- Born: 9 November 1954 (age 71) Vancouver, Canada
- Education: Upper Canada College Toronto Metropolitan University
- Occupations: Historian and travel writer
- Notable work: Stalin's Nose (1992) The Oatmeal Ark (1997)
- Website: rorymaclean.com

= Rory MacLean =

Canadian historian and travel writer

Rory MacLean FRSL (born 5 November 1954) is a British-Canadian historian and travel writer who lives and works in Berlin, Palermo and the United Kingdom. Among his best known works are Stalin's Nose (1992), a travelogue through eastern Europe after the fall of the Berlin Wall; Magic Bus (2006), a history of the Asia Overland hippie trail; and Berlin: Imagine a City (2014), a portrait of that city over 500 years, and Geography of Heaven: Travels to the Hereafter (2026). In 2019, John le Carré wrote that MacLean "must surely be the outstanding, and most indefatigable, traveller-writer of our time."

==Biography==
MacLean was born in Vancouver, Canada, in 1954, the son of Canadian newspaper publisher Andrew Dyas MacLean and Joan Howe, former secretary to author Ian Fleming at The Times and part-inspiration for the fictional James Bond character Miss Moneypenny. He grew up in Toronto, graduating from Upper Canada College and Toronto Metropolitan University. For ten years, he was involved in movie productions, working with David Hemmings and Ken Russell in England, David Bowie in Berlin and Marlene Dietrich in Paris.

In 1989, MacLean won The Independent inaugural travel writing competition and changed from screen to prose writing. After completing nine travel books in the UK, he wrote Berlin: Imagine a City in the capital where he blogged for the Meet the Germans website of the Goethe-Institut. On the publication of MacLean's 15th book Pravda Ha Ha: Truth, Lies and the End of Europe, Jan Morris wrote: "This is a tremendous thing that MacLean is creating; a new kind of history, in several dimensions and innumerable moods, that adds up to — across the span of his books — a great and continuing work of literature."

MacLean is a Fellow of the Royal Society of Literature and founder and curator of the annual Sherborne Travel Writing Festival.

==Writing career==
MacLean's first book, Stalin's Nose (1992), told the story of a journey from Berlin to Moscow in a Trabant and became a UK top-ten best-seller, winning the Yorkshire Posts Best First Work prize. William Dalrymple called it, "the most extraordinary debut in travel writing since Bruce Chatwin's In Patagonia". Colin Thubron considered the book to be a "surreal masterpiece".

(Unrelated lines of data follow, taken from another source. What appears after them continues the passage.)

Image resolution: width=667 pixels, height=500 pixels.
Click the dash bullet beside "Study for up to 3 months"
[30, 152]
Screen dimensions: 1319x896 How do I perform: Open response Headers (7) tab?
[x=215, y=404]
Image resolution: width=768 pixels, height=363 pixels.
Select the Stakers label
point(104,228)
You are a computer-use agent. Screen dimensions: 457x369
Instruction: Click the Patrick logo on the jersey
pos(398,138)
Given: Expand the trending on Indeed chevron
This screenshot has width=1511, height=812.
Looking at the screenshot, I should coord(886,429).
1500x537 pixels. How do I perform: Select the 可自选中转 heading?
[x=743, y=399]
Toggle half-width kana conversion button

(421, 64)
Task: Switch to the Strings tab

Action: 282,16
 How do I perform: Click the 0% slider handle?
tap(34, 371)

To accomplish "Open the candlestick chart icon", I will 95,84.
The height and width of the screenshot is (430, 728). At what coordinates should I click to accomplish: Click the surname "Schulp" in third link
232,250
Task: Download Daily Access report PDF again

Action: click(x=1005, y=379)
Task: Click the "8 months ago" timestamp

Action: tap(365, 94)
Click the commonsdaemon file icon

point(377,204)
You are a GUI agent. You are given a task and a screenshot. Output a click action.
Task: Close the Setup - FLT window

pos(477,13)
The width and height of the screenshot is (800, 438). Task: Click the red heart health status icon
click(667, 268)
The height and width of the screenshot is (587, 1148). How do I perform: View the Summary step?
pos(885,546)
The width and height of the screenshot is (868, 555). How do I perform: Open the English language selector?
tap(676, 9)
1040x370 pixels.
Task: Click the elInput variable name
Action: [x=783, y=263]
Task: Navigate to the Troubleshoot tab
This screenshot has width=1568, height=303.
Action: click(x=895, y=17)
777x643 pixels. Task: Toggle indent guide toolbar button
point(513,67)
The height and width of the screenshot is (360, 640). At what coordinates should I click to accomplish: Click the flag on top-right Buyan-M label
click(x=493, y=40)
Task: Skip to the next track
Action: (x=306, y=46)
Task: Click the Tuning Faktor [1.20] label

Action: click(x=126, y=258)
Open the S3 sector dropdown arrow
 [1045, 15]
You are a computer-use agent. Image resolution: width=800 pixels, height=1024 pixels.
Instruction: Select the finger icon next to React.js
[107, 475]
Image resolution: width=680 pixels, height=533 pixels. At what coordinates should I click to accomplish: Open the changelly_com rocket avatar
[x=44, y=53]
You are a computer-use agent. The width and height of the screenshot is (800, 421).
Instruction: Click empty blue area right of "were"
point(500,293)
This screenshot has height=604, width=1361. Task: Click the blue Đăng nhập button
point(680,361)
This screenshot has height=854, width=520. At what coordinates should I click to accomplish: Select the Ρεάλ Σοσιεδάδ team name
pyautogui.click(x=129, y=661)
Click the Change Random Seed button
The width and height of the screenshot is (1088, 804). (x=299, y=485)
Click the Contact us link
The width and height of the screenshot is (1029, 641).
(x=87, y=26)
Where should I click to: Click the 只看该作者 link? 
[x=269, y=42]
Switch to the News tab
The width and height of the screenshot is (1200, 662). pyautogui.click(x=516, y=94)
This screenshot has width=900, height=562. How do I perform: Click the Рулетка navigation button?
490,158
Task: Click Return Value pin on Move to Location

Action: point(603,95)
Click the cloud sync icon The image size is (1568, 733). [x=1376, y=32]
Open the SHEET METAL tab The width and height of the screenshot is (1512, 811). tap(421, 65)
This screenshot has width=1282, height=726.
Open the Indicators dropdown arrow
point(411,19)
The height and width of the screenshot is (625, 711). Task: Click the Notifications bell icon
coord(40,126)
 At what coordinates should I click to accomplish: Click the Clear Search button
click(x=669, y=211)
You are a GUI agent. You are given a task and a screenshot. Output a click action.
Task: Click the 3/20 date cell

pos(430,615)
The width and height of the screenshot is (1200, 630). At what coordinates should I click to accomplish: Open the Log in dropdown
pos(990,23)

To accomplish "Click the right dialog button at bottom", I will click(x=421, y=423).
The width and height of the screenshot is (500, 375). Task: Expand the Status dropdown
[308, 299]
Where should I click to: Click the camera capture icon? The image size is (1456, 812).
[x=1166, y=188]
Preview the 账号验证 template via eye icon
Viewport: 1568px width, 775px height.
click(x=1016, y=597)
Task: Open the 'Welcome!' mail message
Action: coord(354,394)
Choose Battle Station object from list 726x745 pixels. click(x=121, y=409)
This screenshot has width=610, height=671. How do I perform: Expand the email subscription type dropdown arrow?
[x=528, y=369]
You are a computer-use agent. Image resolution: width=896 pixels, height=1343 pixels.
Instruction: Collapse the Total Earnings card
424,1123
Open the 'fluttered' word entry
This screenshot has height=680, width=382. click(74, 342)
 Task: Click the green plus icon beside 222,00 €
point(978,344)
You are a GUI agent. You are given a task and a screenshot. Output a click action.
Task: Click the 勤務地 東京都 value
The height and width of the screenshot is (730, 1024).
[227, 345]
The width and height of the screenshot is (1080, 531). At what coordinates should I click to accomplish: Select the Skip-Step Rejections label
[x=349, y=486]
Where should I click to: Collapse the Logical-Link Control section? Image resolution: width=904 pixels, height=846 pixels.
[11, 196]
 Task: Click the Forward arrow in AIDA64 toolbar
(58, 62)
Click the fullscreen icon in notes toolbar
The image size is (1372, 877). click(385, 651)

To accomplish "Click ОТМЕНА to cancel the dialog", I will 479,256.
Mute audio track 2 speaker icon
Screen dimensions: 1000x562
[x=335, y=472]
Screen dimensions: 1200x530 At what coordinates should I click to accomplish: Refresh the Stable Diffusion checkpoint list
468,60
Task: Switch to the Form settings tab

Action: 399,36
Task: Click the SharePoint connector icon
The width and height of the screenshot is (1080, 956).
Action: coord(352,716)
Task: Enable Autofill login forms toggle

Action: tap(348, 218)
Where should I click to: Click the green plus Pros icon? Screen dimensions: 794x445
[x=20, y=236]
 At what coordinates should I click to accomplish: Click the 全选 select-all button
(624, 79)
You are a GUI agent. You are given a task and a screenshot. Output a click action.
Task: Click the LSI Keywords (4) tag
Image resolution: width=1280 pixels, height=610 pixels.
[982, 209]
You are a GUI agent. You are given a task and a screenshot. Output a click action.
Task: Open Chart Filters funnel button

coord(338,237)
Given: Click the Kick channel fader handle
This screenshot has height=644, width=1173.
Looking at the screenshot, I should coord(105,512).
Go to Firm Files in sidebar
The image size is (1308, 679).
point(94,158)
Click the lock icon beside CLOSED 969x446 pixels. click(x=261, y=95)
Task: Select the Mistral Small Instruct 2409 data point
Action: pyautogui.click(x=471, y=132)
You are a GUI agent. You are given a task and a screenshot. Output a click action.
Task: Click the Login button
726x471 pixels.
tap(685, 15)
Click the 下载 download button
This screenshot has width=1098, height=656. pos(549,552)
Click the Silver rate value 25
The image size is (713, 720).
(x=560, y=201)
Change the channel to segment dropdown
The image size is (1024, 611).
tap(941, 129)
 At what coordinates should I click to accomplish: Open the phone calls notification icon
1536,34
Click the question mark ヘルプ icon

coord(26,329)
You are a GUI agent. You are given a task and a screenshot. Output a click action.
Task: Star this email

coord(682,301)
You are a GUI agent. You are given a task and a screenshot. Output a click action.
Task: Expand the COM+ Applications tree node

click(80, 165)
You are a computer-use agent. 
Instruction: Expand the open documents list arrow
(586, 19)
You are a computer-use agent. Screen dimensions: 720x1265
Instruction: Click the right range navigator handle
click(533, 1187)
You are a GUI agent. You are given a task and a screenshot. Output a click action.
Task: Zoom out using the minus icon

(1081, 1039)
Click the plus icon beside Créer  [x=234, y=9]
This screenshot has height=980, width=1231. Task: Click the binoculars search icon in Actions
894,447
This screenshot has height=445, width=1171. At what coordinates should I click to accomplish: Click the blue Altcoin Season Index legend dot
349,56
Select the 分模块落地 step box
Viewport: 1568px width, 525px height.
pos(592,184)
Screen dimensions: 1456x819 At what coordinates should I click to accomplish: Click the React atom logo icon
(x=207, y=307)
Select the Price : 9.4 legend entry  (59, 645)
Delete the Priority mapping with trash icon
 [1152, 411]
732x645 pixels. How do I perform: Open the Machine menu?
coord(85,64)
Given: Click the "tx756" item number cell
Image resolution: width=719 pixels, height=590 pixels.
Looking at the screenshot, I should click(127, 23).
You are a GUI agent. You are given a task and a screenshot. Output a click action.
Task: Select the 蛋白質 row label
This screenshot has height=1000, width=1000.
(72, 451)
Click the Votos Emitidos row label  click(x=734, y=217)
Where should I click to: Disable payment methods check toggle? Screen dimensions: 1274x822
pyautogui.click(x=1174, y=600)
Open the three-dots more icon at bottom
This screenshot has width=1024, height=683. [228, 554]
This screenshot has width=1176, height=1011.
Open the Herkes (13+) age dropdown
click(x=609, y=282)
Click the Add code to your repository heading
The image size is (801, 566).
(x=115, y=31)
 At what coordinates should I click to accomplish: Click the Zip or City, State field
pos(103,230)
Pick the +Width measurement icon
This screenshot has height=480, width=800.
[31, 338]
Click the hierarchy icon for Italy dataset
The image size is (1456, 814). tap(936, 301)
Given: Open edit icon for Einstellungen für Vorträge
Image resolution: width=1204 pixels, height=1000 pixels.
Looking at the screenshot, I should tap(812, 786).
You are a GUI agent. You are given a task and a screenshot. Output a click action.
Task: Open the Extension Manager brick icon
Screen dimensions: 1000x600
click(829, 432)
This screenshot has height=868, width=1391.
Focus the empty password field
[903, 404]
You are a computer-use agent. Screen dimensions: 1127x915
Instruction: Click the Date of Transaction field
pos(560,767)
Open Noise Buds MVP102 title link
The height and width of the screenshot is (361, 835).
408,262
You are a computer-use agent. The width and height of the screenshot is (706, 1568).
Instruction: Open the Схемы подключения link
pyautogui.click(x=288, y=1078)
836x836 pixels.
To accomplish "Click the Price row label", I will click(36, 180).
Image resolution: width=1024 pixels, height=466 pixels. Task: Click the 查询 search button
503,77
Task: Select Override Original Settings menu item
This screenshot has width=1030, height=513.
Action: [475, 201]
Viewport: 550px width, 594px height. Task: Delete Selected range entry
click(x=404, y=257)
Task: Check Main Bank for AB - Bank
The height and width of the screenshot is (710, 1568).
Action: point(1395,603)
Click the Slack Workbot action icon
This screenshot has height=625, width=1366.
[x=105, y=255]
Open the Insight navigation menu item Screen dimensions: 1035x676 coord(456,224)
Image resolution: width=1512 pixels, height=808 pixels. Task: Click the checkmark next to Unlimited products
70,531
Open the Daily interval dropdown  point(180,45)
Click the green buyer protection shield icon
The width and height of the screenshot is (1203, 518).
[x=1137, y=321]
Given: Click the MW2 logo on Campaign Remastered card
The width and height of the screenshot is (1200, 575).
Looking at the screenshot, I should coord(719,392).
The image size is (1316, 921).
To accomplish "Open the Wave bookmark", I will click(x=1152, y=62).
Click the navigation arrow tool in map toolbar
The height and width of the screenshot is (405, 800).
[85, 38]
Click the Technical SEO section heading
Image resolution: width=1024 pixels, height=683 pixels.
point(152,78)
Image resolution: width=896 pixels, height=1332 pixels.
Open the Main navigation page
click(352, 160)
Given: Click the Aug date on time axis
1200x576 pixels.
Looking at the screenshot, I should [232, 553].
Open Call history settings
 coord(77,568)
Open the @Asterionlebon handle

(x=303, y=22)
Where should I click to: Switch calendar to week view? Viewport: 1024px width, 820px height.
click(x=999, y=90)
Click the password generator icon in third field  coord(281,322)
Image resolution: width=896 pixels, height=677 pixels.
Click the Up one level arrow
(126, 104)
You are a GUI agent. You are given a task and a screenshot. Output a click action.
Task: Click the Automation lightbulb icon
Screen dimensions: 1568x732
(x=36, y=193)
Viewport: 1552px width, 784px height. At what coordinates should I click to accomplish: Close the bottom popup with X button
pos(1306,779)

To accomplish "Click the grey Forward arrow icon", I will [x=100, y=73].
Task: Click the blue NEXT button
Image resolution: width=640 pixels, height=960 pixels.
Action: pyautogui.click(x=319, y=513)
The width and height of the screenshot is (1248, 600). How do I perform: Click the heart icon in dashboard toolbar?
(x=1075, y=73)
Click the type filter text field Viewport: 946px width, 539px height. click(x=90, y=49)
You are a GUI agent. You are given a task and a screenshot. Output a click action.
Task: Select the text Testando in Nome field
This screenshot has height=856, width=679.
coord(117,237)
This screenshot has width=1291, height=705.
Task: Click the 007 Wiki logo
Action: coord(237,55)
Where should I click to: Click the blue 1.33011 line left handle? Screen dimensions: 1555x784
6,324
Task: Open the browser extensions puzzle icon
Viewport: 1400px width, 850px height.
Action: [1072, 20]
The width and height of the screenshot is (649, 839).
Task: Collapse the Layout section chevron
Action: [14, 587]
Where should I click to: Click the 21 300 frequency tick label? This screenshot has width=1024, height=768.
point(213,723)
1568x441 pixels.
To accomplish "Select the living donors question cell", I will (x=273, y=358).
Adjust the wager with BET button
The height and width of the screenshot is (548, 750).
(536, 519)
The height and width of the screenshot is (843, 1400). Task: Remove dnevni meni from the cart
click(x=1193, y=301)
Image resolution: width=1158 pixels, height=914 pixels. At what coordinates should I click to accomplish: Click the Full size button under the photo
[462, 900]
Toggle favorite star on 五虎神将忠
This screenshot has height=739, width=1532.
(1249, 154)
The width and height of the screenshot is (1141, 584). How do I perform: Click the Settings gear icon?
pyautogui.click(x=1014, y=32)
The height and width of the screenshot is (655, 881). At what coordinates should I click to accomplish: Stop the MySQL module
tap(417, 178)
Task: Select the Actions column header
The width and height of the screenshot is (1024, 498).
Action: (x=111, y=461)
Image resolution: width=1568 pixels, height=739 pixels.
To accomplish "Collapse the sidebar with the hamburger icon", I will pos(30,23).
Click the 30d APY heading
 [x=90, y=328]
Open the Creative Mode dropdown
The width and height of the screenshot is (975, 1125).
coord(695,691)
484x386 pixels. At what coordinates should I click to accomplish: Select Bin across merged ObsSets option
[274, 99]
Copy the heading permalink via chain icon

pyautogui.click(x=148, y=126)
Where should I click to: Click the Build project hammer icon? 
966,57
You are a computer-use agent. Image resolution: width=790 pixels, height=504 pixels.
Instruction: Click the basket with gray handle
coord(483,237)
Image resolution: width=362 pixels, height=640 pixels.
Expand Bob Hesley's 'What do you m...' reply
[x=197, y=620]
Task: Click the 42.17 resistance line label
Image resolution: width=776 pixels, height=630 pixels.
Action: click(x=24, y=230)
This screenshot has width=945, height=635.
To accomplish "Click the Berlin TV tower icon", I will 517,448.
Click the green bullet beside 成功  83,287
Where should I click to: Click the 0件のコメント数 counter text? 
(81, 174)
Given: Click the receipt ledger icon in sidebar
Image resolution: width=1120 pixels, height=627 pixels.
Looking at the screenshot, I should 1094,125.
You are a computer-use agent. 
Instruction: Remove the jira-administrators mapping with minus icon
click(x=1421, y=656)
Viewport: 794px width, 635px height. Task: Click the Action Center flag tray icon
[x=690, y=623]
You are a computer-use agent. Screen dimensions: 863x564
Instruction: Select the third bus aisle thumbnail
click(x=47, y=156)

His second book The Oatmeal Ark (1997) followed, exploring immigrant dreams from Scotland and across Canada. It was nominated for the International Dublin Literary Award. When the chance arose to meet the Nobel Prize laureate Aung San Suu Kyi, MacLean travelled to Burma. Under the Dragon (1998) told the story of that country and won an Arts Council of England Writers' Award in 1997.

In Falling for Icarus (2004), MacLean moved to Crete to hand build—and fly once—a flying machine to come to terms with the death of his mother and to examine the relevance of Greek mythology to modern lives. In his book Magic Bus (2006), Maclean followed the many young Western people who in the 1960s and 1970s blazed the "hippie trail" from Istanbul to India. His seventh book, Missing Lives (2010, with photographer Nick Danziger), told the stories of fifteen people who went missing during the Yugoslav wars. His tenth book, Berlin: Imagine a City (2014), is a non-fiction history of the German capital.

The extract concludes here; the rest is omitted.